Baby Proof the plane
Planes are not the most baby friendly places: bacteria harbor everywhere, and of course there is the part about dry recycled air, departure and landing causing ear discomfort and many more enjoyable things. Let’s start with the bacteria part: you can’t completely remove the problem but you can minimize it. Antibacterial wipes are great for this purpose (I love Cleanwell towelettes because they get the job done fast!). Wipe down the surfaces that will come in contact with your baby. For fabrics and other porous materials there is little you can do but we brought plenty of receiving blankets so Baby Lemonade would sleep swaddled in something familiar. What’s the point of boarding the plane before everybody else if you can’t use that time to so something helpful? Did you really think you would get to sit pretty and read a magazine? For altitude related ear discomfort there is a lot you can do. While children have a tough time adjusting you can help them by feeding them milk or giving them a pacifier to suck on at departure and landing.

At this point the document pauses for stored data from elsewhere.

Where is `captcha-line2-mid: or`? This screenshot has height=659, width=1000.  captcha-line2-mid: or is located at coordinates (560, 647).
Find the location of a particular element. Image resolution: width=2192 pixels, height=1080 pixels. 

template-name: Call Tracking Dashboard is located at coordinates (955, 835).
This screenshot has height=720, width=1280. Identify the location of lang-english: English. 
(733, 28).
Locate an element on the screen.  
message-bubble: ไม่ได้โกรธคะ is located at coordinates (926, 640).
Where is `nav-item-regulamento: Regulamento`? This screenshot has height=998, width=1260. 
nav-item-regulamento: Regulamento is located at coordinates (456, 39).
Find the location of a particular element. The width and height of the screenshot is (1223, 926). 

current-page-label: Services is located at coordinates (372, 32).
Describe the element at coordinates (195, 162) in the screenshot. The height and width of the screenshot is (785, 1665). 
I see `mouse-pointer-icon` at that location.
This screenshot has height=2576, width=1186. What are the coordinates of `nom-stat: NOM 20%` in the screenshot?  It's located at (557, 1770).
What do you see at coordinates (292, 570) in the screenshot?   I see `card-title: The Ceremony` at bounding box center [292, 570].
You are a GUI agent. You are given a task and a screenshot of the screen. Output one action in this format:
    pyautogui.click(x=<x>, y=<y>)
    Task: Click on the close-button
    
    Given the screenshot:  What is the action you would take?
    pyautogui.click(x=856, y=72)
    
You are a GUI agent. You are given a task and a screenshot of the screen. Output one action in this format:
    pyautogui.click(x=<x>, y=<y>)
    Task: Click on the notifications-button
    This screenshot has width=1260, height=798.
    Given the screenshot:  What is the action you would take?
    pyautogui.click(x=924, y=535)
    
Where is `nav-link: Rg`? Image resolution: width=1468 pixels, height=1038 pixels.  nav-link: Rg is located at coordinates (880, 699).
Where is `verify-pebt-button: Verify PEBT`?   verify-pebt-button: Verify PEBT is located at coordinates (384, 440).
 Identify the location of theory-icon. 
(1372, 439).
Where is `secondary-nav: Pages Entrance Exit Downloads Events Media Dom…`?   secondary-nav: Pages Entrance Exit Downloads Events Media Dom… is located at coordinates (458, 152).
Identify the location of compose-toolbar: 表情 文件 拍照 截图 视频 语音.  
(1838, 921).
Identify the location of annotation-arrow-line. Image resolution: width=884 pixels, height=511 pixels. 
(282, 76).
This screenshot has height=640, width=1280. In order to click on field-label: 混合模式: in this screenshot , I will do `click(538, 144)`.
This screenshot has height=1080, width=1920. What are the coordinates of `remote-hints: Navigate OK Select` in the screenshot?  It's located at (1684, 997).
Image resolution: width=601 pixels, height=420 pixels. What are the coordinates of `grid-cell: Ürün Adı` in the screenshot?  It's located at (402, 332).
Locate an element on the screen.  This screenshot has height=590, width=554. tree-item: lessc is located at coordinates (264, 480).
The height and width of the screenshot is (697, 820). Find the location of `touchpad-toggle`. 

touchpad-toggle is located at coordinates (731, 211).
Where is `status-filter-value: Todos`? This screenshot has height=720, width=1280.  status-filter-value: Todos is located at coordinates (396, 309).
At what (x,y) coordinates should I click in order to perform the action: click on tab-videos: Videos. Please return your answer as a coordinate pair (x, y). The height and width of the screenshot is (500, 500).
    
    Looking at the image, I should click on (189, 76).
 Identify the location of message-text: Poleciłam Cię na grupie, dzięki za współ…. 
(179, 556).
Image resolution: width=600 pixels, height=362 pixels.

Yes blogs and forums tend to tell you it’s not really a problem, but Baby Lemonade ate at departure and landing and apparently didn’t have any ear discomfort. Finally dry air in the plane may seem a beauty concern but there is a lot more to it for a child with delicate skin. Aside from a thick moisturizer on Baby Lemonade’s face (and a thick layer on my face too) we placed gel saline solution in her nostrils so that her nose wouldn’t dry out and cause her a headache. Generally air travel with a baby is all about being prepared and make the baby as comfortable as possible.
Be respectful of others
Traveling can be very meaningful and children surely learn a lot, but it ‘s also very difficult to strike a balance between discipline and fun time. I have encountered many situations in which mothers wouldn’t feed their kids outside of their schedule and left them crying because they failed to recognize that they had ear discomfort or were just plain scared. At the other hand of the spectrum you have kids who run wild while on a plane and kick your seat/ make too much noise /act disrespectfully. In many cases I have been the one to tell the parents that I had had enough and watched the parents do absolutely nothing about it. Now that I am a parent, I realize it is a thin line. While you don’t want to discipline your child and cause an emotional breakdown, you also have to make sure that they don’t willfully bother or disrespect others. Your child’s behavior should not get in the way o other people traveling peacefully on the same plane/train/boat. If they have a temper tantrum or cry/scream/act up you may want to take them to the galley area and allow them to calm down a bit before returning to your seats. This way everybody will have a great experience and your children will understand that other people have feelings too and they need to respect them.